Researchers at the University of Calgary’s Cumming School of Medicine have found that the usual female survival advantage does not extend to patients with end‑stage kidney disease. In a population‑based cohort of 7,506 adults with incident stage 5 chronic kidney disease (CKD) in Alberta, Canada, women under age 55 experienced higher mortality and were less likely to receive a kidney transplant than men of the same age.
Study design and key findings
The retrospective study linked provincial health‑administrative databases, laboratory records and vital‑statistics data to follow patients from the time they first met criteria for stage 5 CKD (estimated glomerular filtration rate < 15 mL/min/1.73 m² for at least three months). Participants were grouped into six five‑year age brackets, and outcomes were compared with age‑ and sex‑matched rates in the general Alberta population.

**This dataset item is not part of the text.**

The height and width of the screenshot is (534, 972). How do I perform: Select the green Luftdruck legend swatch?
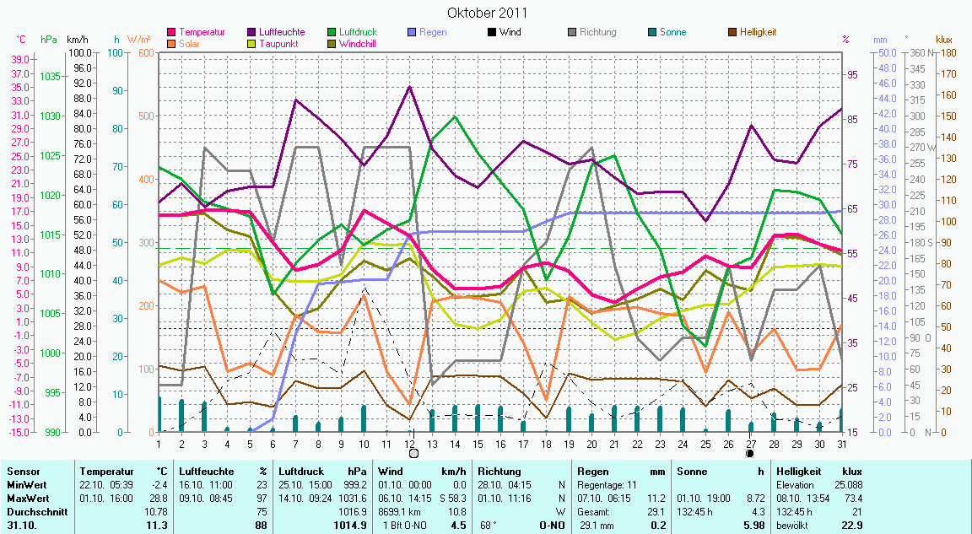coord(332,33)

Overall, 54.9 % of the cohort were male (4,121) and 45.1 % female (3,385). Over a median follow‑up of 7.9 years, women under 45 had a standardized mortality ratio (SMR) of 47.5, more than three times the SMR of 12.0 observed in men of the same age. Even in the 55‑64‑year group, women’s SMR (14.1) exceeded men’s (8.5). By contrast, in patients 85 years and older the SMRs for both sexes converged at around 4.2.
Five‑year crude mortality risk after a stage 5 CKD diagnosis was 58.9 % for women compared with 51.9 % for men. Death without receiving kidney replacement therapy (KRT) occurred in 39.9 % of women versus 28.3 % of men. Transplantation was performed in 8.5 % of female patients, less than half the 14.5 % rate observed in males.
Why the findings matter
Globally, CKD affects about 10 % of adults, and stage 5 disease is the final common pathway before dialysis or transplantation. According to the World Health Organization, CKD is responsible for an estimated 1.2 million deaths each year. The new evidence suggests that women with advanced kidney disease face a disproportionate risk of death and reduced access to life‑saving transplantation, challenging the long‑standing observation that women outlive men by roughly six years in the general population—a pattern highlighted in a recent NPR report on longevity.
Expert commentary
“Historically, most CKD studies have focused on earlier stages and on patients seen in nephrology clinics, which underrepresents those with the most severe disease,” said Dr. Christian Chan, postdoctoral associate at the Cumming School of Medicine. “Our province‑wide data show that once kidney function declines to the point of needing replacement therapy, the protective effect of female sex disappears, and in younger patients it is reversed.”
Dr. Nephrologist Dr. Anita Patel of the Canadian Kidney Foundation, who was not involved in the study, noted that socioeconomic factors, referral biases and differences in comorbid conditions may contribute. “Women often have higher rates of frailty and may be evaluated less aggressively for transplant eligibility,” she explained. “Addressing these disparities will require systematic screening and equitable referral pathways.”
Public‑health and policy implications
The findings underscore the need for gender‑aware strategies in CKD management. Provincial health authorities could consider mandating routine transplant eligibility assessments for all stage 5 patients, regardless of sex, and expanding education for primary‑care providers on referral criteria. Moreover, the Canadian Institute for Health Information reports that women are less likely to be placed on the deceased‑donor transplant list, hinting at structural barriers that merit investigation.
From a broader perspective, improving early detection of CKD—a condition often silent until advanced—remains a priority. The National Institutes of Health emphasizes that controlling hypertension and diabetes, the two leading causes of CKD, can delay progression to stage 5 and reduce the need for transplantation.
Next steps in research
The authors plan to explore biological mechanisms, such as hormonal influences on cardiovascular risk and immune response, that may affect outcomes after kidney failure. They also aim to analyze whether differences in dialysis modality (home versus in‑center) influence survival disparities. International collaboration with KDIGO could help determine whether similar sex‑based patterns exist in other health systems.
Patients with CKD and their families are encouraged to discuss transplant eligibility early with their nephrologist and to advocate for comprehensive evaluation. Clinicians should remain vigilant for potential bias in referral decisions and ensure that treatment options are presented equitably.